Monday, June 21, 2010

Prepare: The value of oddball ammo

A recent trip to Walmart for something naturally forced me to take a peek at the ammo cabinet as is my habit in WallyWorld. Good news to report there. Most calibers were well stocked including .25 caliber, .357, 9MM and even the once considered extinct .223. Not any more. Ammo is making a comeback.

Which led me to think in this time of plenty to consider adding a few boxes of odd ball calibers to your ammo stash. As always, keep plenty of what you shoot - for most of us that means the following

Main Battle Rifle - .223, .308, 30-06, 7.62x39mm
Shotgun - 12ga, 20ga
Handgun - .45, .40, 9mm, .38, .357, .44
Other - .22LR

This list covers the most common calibers that should be in your armory. Most of us don't have one of each gun, but have some combination. For example, an AR in .223, a 12ga pump, a .45 handgun and a .22LR for small game.

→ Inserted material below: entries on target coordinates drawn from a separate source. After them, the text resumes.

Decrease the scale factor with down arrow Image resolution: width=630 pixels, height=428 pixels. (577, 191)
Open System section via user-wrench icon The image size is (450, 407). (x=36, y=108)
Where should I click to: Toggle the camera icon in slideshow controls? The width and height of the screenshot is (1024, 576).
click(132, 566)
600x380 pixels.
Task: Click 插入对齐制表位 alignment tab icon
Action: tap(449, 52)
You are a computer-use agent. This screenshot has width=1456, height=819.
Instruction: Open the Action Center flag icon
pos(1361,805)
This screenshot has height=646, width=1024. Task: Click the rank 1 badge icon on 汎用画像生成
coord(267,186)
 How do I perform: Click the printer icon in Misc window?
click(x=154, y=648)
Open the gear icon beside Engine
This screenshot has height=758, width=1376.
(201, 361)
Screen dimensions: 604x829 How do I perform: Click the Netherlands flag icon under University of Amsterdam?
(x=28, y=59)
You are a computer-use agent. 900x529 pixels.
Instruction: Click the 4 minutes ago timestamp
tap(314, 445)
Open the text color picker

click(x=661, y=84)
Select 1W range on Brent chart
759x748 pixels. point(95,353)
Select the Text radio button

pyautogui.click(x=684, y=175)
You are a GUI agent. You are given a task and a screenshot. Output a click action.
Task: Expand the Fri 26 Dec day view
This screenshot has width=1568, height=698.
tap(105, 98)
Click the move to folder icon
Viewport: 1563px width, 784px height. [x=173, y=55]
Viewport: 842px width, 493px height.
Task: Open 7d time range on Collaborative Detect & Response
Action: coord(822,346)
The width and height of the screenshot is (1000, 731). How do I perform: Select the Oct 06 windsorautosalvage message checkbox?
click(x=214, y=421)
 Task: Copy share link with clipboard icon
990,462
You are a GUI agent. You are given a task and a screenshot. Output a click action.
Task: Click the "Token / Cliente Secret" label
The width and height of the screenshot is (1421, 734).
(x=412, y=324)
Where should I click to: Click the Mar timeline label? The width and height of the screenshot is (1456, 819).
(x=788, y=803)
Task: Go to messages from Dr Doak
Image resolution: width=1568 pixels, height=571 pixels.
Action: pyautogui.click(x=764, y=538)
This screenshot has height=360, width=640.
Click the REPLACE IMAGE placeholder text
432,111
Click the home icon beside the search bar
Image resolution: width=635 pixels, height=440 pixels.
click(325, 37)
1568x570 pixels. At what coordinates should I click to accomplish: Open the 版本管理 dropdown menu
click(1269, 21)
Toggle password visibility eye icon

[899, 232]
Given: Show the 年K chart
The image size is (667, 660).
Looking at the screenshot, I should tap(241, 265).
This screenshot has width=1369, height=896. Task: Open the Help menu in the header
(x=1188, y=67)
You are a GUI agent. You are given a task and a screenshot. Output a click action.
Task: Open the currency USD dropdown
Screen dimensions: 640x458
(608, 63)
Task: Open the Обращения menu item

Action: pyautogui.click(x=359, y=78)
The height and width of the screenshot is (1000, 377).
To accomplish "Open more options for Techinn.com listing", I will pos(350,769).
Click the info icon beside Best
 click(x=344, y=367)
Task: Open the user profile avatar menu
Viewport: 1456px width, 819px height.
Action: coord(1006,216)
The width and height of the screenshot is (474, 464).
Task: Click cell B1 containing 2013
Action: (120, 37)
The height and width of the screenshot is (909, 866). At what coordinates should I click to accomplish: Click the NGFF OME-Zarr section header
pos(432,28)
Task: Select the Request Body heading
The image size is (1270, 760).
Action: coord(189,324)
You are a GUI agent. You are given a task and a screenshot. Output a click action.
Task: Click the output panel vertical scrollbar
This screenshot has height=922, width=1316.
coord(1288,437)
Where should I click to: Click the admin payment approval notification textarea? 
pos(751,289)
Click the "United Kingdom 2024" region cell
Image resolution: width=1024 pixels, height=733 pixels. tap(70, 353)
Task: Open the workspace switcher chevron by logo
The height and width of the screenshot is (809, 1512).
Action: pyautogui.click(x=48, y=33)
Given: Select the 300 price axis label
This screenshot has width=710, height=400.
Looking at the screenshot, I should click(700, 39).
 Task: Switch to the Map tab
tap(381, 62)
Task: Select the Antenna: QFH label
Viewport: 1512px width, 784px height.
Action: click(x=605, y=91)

However, there is a place, with ammunition more plentiful in the stores, to stock a few boxes of odd calibers for just in case. Now, I am not advocating some bizarre old or obsolete round like a .318 or .35 Winchester. Rather, having a box or two of ammo you don't chamber, but has a good chance of being on someone else's person.

For instance, suppose a friend or family member shows up at your house to take refuge and brings along their backup pistol chambered in .380? Or what if a neighbor wants to trade their 30-30 Winchester for some food? What if that bad guy leaves behind a perfectly good, but woefully short on ammo .243 bolt action rifle?

An empty rifle is a poor club and an empty handgun is a paper weight. While you may not come across a Webley in .456, you will very likely come across .25, .32 or .380 calber handguns and having 50 spare rounds makes that extra gun a welcome addition to a friend or family member who is otherwise unarmed.

Word to the wise - I don't stock extra ammo for trade or humanitiarian purposes. Ammo sales often result in high velocity returns and recipients of charity may become the raiders of tomorrow.  I keep extra ammo for my needs and for those I trust.

Stocking a few boxes of ammo you don't use but which may be useful for a gun post-SHTF is smart, but only if you can afford to buy the stuff now. Keep an eye open for bargains and stick your finds in the back of the gun safe for a rainy day.


Ryan said...

I think with this sort of thing it is really a question of potential return for the cost. Also a question of priority.

Personally I can see some benefit of getting a few boxes of various common calibers that you do not use. Say 9mm when you use .45, 20 gauge when you use 12 or .308 when you use .223. In particular this makes sense if you know a few friends or neighbors use that caliber.

As for getting various oddballs just on the idle chance of a friend having one or a "battlefield pickup" I am not so sure there aren't better uses for that money. If you genuinely have nothing else you can use and a few hundred bucks sitting around then go for it. However more likely that money would better be spent on your own food, arms, munitions or energy solutions, paying down debt or stocking some silver.

Anonymous said...

Another possibility I have considered is stocking about 500-1000 rounds of whatever your local LEO uses. If resupply dries up and you can help them out, they MAY be inclined to help you in return. Then again, they may also consider your initial offer to help "probable cause" to come get the rest. YMMV.